Concerning the Name

by Josh Mittleman
known in the SCA as Arval Benicoeur

©1999 by Josh Mittleman. All rights reserved.

Last updated 2 May 1999

Amber is a popular feminine name in modern English and quite a few authors have used it for their characters, some in medieval settings. However, with only a couple possible exceptions, it has not been found used as a name in pre-1600 languages.

The general practice of naming girls after gemstones is modern. There are a few medieval exceptions, but most of the gemstone names used in modern English are innovations of the 19th or 20th centuries. Amber came into use in English in the 19th century when such names became fashionable. Its 20th century popularity derives from the novel Forever Amber by Kathleen Winsor, later made into a film [1].

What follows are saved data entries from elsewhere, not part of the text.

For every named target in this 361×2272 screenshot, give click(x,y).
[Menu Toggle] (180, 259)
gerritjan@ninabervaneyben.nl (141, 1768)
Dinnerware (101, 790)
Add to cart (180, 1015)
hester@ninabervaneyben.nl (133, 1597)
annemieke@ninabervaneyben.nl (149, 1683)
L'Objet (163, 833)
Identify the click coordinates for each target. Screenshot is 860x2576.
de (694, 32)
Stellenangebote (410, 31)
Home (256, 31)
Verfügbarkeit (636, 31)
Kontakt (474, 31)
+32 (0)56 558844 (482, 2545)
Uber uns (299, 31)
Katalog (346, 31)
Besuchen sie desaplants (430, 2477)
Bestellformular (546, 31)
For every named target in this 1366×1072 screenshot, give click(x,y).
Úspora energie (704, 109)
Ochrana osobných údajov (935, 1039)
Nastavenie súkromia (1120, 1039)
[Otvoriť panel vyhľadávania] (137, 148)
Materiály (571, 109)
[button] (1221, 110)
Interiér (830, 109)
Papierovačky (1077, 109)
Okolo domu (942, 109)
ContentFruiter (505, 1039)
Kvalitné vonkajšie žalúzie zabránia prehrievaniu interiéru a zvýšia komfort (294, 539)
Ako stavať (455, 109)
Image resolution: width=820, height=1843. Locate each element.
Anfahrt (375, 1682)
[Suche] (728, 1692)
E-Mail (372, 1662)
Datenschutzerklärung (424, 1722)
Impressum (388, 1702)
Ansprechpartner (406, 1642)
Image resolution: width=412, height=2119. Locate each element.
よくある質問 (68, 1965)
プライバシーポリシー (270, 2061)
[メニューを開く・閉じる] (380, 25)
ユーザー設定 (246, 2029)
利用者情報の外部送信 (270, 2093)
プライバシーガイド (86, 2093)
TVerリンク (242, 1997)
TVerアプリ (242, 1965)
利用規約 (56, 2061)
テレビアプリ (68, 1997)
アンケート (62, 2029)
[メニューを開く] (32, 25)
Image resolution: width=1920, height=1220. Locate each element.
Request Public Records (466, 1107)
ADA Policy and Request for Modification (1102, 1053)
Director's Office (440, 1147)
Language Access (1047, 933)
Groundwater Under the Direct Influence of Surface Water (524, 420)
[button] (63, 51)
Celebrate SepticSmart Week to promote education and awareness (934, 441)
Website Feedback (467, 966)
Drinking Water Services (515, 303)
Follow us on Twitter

The most interesting possible exception is a woman named Ambra who appears in a 15th century census of Florence, Italy [2]. The Italian word for "amber" is identical, ambra, so this may be a rare early example of a gemstone name. On the other hand, the resemblance could be coincidental: We also found Ambra as a Norwegian name, a feminine form of Ambros that dropped out of use before 1900. The masculine form was in use around 1600, so it is possible that Ambra was used in late 16th century Norway, too [3]. However, it was not related to the gemstone in any way.

The widespread belief among medieval re-enactors that Amber was used in medieval English and French may derive in part from a confusing, evolving policy on the part of the SCA College of Arms [*]. However, we have found no evidence to support this belief.


[*] The SCA College of Arms has reversed its policy on whether or not to register Amber at least three times. It was registered up to 1980. At that point, the College first adopted rules requiring documentation for names and Wilhelm von Schlüssel ruled that Amber was undocumented. In April 1984, Baldwin of Erebor decided to register it on the basis of an example of Amberson as an English surname, and in February 1985 he extended that ruling to allow the French Ambre and Italian Ambra. (The 15th century Italian example of Ambra had not yet been discovered by the College.) Da'ud ibn Auda reversed that policy in his March 1994 letter, observing that the original evidence was faulty: Amberson actually derives from a surname that meant son of Amery, not son of Amber [4].


[1] Dunkling, Leslie and William Gosling, The New American Dictionary of First Names (New York: Signet Books, 1983), s.n. Amber.

[2] Arval Benicoeur, Feminine Given Names from the Online Catasto of Florence of 1427 (WWW: J. Mittleman, 1998).

[3] Kruken, Kristoffer, ed. Norsk personnamnleksikon, 2nd ed. (Oslo: Det Norske Samlaget, 1995).

[4] Bardsley, Charles, A Dictionary of English and Welsh Surnames (Baltimore: Genealogical Publishing Company, 1980), s.n. Ambrey.